Lenovo Legion Go review: verdict

Lenovo Legion Go review

(Image credit: Future)

The Lenovo Legion Go has thrown down a gauntlet for other gaming handhelds. In terms of sheer power, it can’t be beat. Not only does it allow you to access much more demanding games on the go but it also unlocks a broader range of games, thanks to the high-compatibility of Windows and the inclusion of its innovative mouse control. Its user experience might not always be as polished as the Steam Deck’s, but it offers way more possibilities and that’s to be celebrated.

Are there some wrinkles to work out? Sure. Battery life seems to be a perennial problem with gaming handhelds and the Lenovo Legion Go hasn’t quite managed to smash this barrier yet. As with all of its predecessors, there’s still work to be done to make controller profiles as broad and versatile as possible. And the Cloud Gaming issues I experienced do slightly temper my enthusiasm about its flexibility to fill all mobile gaming niches. But at least the latter two issues can and most likely will be fixed in future updates, which means the Lenovo Legion Go should have a bright future ahead of it.

Ultimately, the main issue you’re going to come up against is cost: this is likely more expensive than an equivalently powered home-built desktop rig would be and is nipping at the heels of the cheapest gaming laptops. However, I do think that’s comparing crabapples and grapefruit – they differ in size as well as kind. Anyone considering a handheld console is looking for a sweet spot between power, price and shove-in-a-bag portability and few products sit so neatly in the centre of that Venn diagram than the Lenovo Legion Go.

Also consider

As you may have picked up from the references liberally drizzled throughout this review, the clearest alternative to and archest rival of the Lenovo Legion Go is undoubtedly the Steam Deck OLED. It doesn’t have quite the processing power of the Legion Go and navigating Linux on the odd occasion you want to install third-party mods or games is a pain. But that screen offers gorgeously deep blacks and the sheer intuitiveness of SteamOS makes it a dream for just-pick-up-and-play gaming.

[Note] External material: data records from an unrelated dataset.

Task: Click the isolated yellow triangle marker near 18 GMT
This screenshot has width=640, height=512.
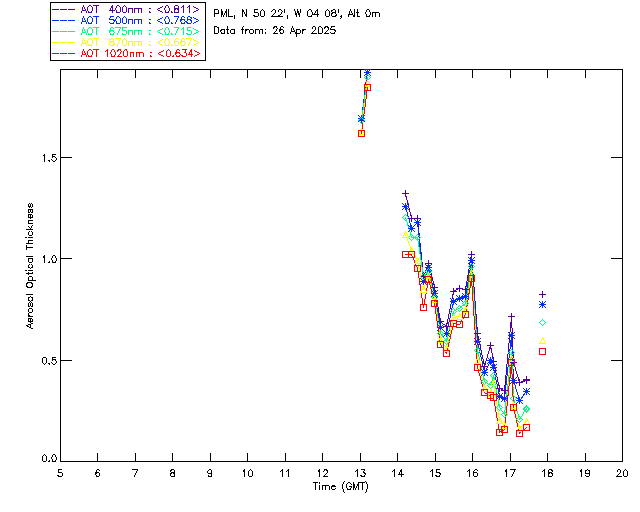Action: click(542, 340)
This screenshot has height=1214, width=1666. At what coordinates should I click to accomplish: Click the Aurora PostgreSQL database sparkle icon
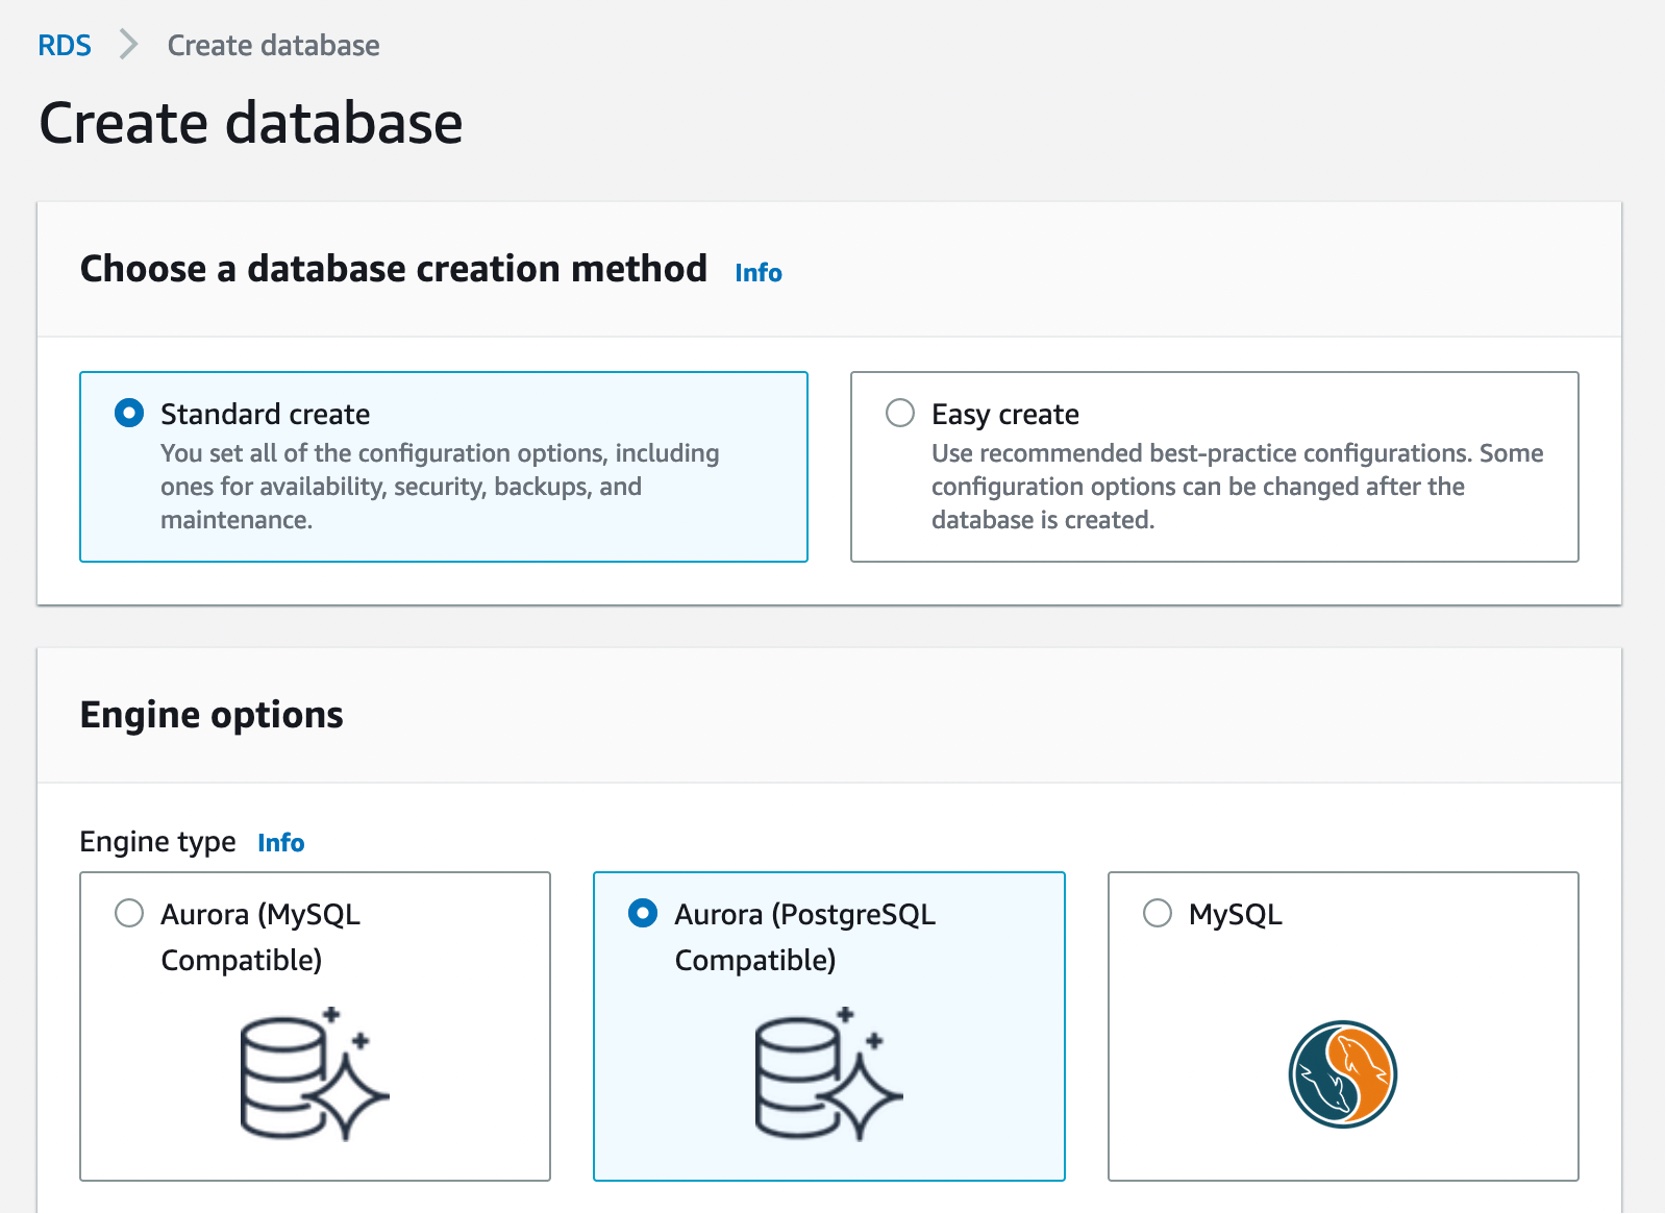tap(828, 1074)
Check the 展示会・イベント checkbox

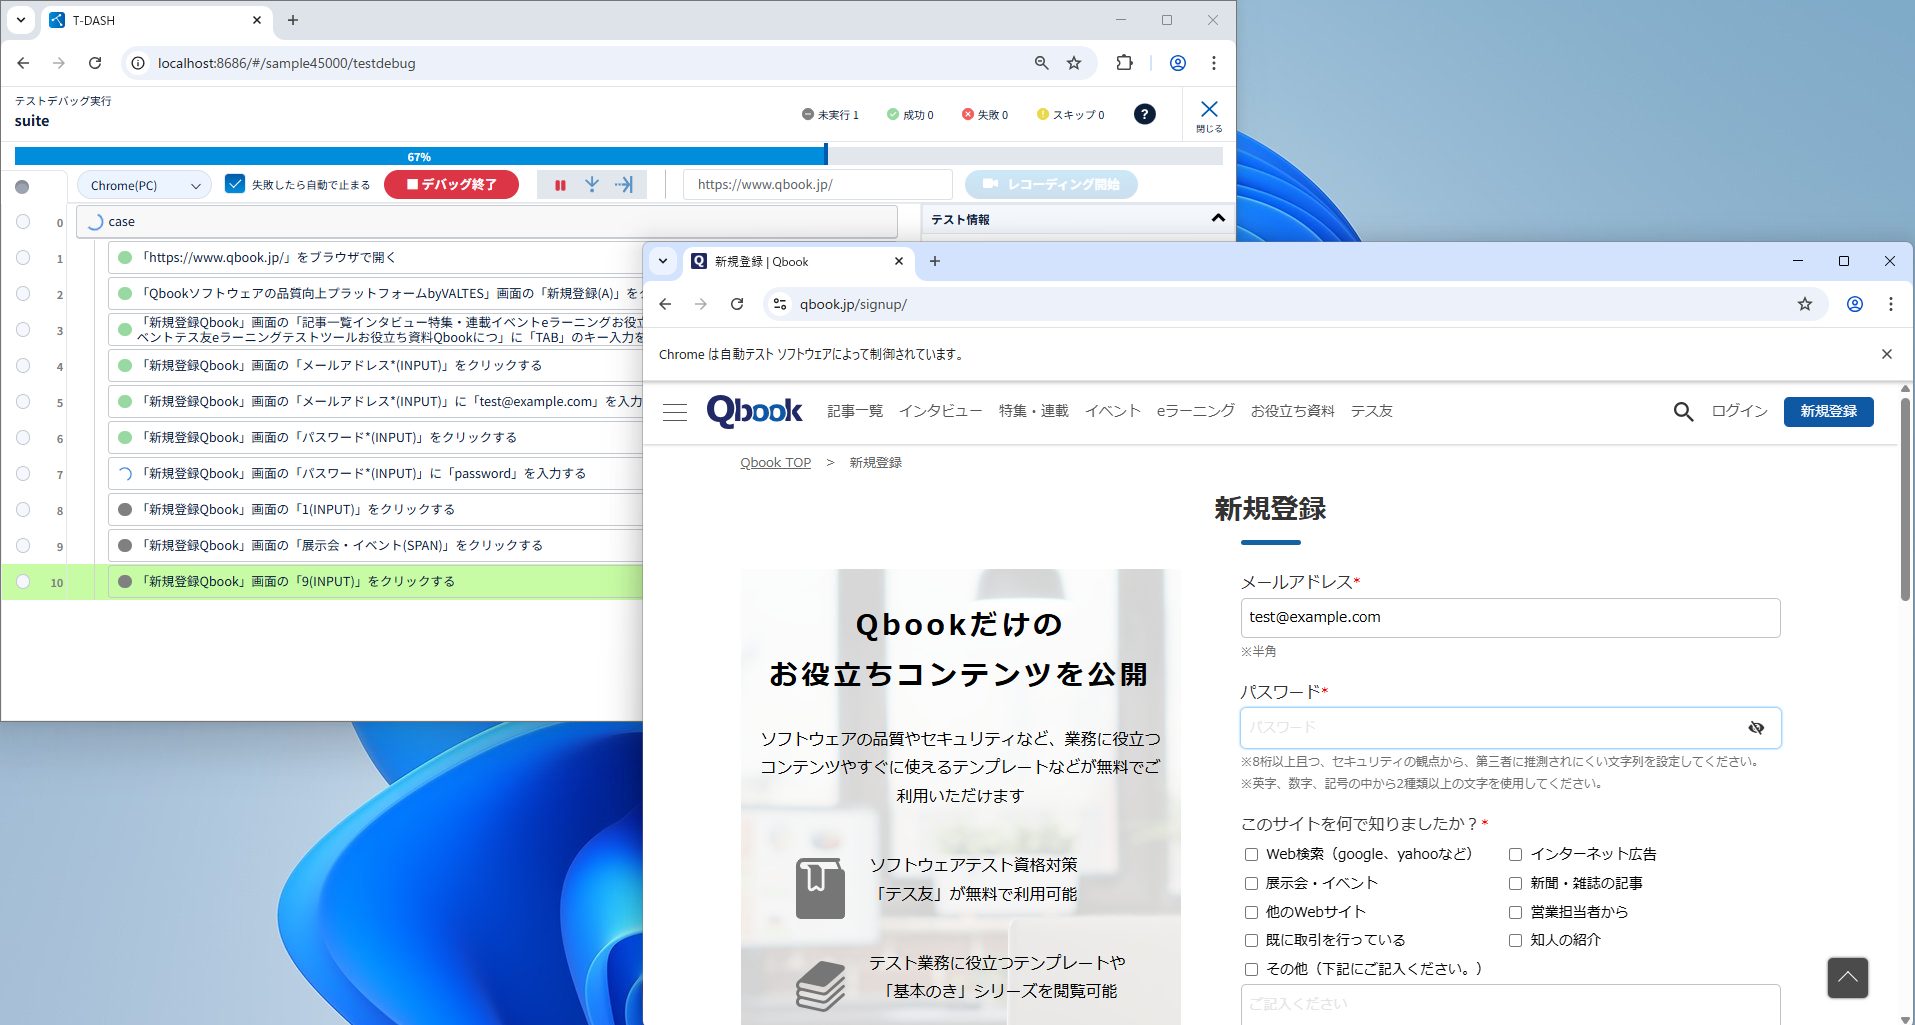[1251, 883]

If you’re after something that offers the same kind of power and user-friendliness as the Lenovo Legion Go without as much markup, the Asus ROG Ally is the obvious choice. It rocks the same high-octane AMD Ryzen Z1 Extreme CPU and also runs off Windows 11, meaning you can easily install apps and games to your heart’s content. Getting that price down does mean accepting some compromises though: its screen is much smaller at 7-inches and you won’t get the flexibility of the Legion Go’s detachable controllers.